▶ _What to do_: Return each line of the records that contains the string "width". Case counts.

===============

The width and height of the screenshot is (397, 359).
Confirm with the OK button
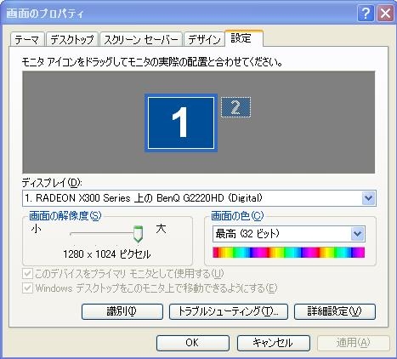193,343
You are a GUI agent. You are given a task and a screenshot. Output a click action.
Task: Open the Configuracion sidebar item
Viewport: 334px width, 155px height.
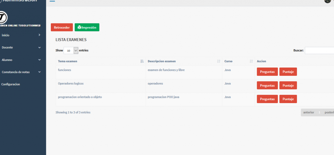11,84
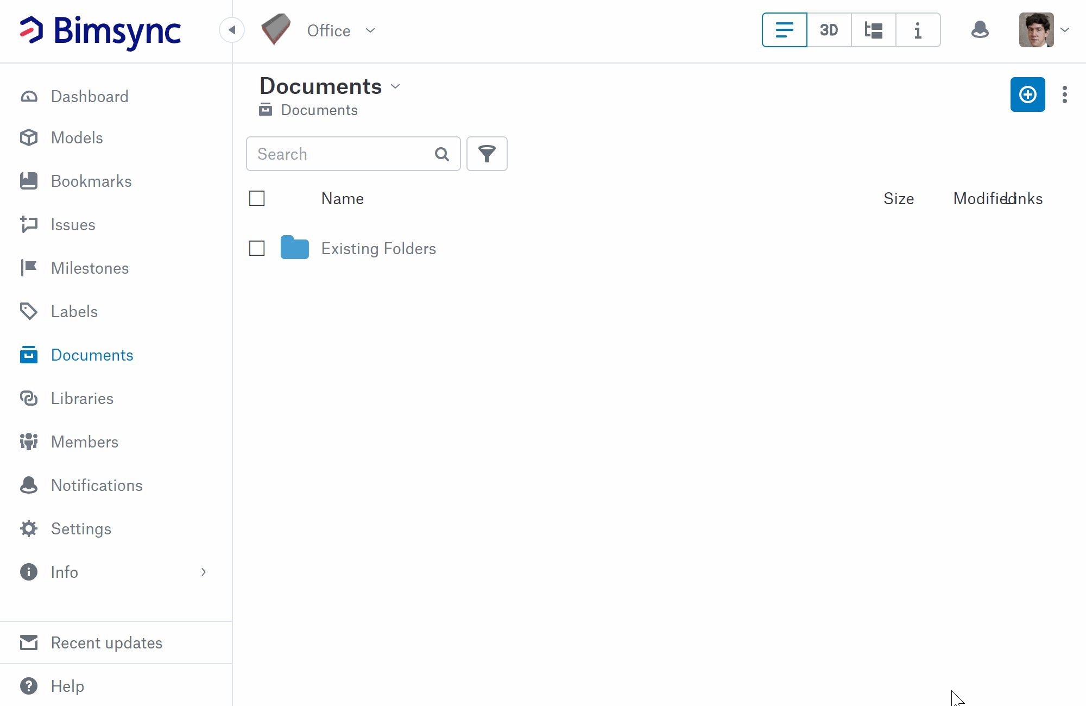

===============

▶ _Answer to this problem_:
The width and height of the screenshot is (397, 359).
Viewport: 334px width, 155px height.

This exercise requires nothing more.